+++ RECORD SET
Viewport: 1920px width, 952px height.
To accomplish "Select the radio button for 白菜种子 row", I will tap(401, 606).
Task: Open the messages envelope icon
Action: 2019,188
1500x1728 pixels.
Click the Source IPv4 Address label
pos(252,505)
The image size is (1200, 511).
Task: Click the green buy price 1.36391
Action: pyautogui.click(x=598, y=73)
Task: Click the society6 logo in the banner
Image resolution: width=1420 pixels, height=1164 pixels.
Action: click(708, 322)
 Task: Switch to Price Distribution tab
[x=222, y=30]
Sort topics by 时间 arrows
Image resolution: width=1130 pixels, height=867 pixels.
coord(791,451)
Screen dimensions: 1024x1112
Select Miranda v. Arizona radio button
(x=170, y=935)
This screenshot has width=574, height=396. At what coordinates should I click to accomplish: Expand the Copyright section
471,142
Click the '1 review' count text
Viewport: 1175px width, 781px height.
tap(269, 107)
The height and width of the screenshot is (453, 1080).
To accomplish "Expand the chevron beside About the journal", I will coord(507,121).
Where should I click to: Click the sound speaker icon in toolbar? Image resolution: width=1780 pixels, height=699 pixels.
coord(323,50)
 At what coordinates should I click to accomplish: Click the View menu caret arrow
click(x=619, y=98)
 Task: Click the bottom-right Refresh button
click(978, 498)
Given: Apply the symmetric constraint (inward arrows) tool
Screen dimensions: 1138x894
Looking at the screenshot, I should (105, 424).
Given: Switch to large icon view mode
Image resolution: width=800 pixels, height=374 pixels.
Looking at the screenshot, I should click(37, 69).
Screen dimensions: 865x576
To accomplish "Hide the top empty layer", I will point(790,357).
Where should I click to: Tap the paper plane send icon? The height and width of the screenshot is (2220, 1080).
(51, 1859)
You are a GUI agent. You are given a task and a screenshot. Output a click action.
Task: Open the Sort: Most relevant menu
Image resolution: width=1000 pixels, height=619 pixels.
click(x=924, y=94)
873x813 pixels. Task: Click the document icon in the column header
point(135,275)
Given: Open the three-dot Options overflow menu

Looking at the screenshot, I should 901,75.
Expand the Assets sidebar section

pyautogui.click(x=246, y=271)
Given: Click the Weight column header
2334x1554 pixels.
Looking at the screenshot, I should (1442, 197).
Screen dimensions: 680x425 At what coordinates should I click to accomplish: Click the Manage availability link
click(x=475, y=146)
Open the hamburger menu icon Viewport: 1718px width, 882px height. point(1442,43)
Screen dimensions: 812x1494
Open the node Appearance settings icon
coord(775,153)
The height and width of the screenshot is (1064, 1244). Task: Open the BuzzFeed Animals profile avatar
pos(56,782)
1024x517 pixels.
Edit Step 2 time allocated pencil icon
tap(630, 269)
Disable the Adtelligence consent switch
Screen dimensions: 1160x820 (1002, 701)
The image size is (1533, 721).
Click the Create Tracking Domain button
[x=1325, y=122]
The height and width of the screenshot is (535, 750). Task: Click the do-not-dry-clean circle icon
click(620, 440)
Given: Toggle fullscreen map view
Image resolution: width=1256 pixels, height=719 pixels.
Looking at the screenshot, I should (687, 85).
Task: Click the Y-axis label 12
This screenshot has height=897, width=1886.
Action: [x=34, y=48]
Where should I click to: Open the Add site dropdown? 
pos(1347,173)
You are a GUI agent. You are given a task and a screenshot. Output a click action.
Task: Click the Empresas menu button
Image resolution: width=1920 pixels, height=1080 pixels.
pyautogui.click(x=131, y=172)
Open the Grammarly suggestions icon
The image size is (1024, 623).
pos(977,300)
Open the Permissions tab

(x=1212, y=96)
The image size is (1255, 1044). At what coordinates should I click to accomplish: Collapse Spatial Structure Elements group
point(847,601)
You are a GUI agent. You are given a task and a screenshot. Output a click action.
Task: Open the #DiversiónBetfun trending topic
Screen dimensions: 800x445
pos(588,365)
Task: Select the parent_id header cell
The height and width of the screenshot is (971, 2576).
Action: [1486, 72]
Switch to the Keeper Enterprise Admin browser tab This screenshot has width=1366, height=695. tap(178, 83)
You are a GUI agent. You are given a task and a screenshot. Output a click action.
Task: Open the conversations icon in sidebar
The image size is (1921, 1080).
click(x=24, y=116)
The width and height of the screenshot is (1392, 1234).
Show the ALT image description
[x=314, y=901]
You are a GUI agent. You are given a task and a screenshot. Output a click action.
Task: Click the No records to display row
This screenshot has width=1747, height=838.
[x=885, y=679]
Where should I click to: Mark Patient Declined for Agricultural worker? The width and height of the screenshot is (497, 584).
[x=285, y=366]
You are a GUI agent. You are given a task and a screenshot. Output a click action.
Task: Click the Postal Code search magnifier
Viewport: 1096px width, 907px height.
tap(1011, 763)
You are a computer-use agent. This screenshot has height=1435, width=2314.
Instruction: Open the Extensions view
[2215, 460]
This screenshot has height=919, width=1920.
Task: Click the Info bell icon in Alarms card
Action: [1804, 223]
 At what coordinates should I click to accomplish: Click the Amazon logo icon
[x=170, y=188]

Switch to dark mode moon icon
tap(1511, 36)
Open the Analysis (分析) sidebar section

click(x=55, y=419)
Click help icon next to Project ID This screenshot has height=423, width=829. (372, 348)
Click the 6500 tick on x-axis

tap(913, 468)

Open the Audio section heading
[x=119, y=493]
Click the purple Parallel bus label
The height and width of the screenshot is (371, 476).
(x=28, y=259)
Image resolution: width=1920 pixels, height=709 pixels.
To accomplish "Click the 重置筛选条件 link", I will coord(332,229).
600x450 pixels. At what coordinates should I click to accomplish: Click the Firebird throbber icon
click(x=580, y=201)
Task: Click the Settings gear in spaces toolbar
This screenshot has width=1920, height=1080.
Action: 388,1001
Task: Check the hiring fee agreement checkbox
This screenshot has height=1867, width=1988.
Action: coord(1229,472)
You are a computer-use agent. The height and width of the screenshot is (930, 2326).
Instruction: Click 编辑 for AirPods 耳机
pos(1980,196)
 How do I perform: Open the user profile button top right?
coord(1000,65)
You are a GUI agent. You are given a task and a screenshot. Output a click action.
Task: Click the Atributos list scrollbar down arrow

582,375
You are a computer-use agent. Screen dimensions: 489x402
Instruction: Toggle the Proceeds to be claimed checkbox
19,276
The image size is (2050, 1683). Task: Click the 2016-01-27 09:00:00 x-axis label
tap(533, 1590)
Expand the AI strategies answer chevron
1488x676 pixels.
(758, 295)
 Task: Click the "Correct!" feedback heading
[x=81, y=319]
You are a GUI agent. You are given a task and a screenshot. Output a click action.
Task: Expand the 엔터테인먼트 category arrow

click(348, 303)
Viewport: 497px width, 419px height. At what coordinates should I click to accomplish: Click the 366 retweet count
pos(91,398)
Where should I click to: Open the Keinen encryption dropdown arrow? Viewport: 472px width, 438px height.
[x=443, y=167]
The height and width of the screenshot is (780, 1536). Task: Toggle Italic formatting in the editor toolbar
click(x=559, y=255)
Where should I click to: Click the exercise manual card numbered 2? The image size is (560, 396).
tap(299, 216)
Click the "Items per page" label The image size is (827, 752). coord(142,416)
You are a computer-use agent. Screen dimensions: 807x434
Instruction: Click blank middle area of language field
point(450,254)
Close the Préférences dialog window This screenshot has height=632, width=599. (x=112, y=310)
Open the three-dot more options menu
++++++
PROBLEM TO SOLVE: Revise the lines from the line with "Open the Audio section heading" up to and including the line with "click(348, 303)" by replacing "checkbox" with "check box" and changing nothing else. Give only those lines.

THE ANSWER:
Open the Audio section heading
[x=119, y=493]
Click the purple Parallel bus label
The height and width of the screenshot is (371, 476).
(x=28, y=259)
Image resolution: width=1920 pixels, height=709 pixels.
To accomplish "Click the 重置筛选条件 link", I will coord(332,229).
600x450 pixels. At what coordinates should I click to accomplish: Click the Firebird throbber icon
click(x=580, y=201)
Task: Click the Settings gear in spaces toolbar
This screenshot has width=1920, height=1080.
Action: 388,1001
Task: Check the hiring fee agreement check box
This screenshot has height=1867, width=1988.
Action: coord(1229,472)
You are a computer-use agent. The height and width of the screenshot is (930, 2326).
Instruction: Click 编辑 for AirPods 耳机
pos(1980,196)
 How do I perform: Open the user profile button top right?
coord(1000,65)
You are a GUI agent. You are given a task and a screenshot. Output a click action.
Task: Click the Atributos list scrollbar down arrow

582,375
You are a computer-use agent. Screen dimensions: 489x402
Instruction: Toggle the Proceeds to be claimed check box
19,276
The image size is (2050, 1683). Task: Click the 2016-01-27 09:00:00 x-axis label
tap(533, 1590)
Expand the AI strategies answer chevron
1488x676 pixels.
(758, 295)
 Task: Click the "Correct!" feedback heading
[x=81, y=319]
You are a GUI agent. You are given a task and a screenshot. Output a click action.
Task: Expand the 엔터테인먼트 category arrow

click(348, 303)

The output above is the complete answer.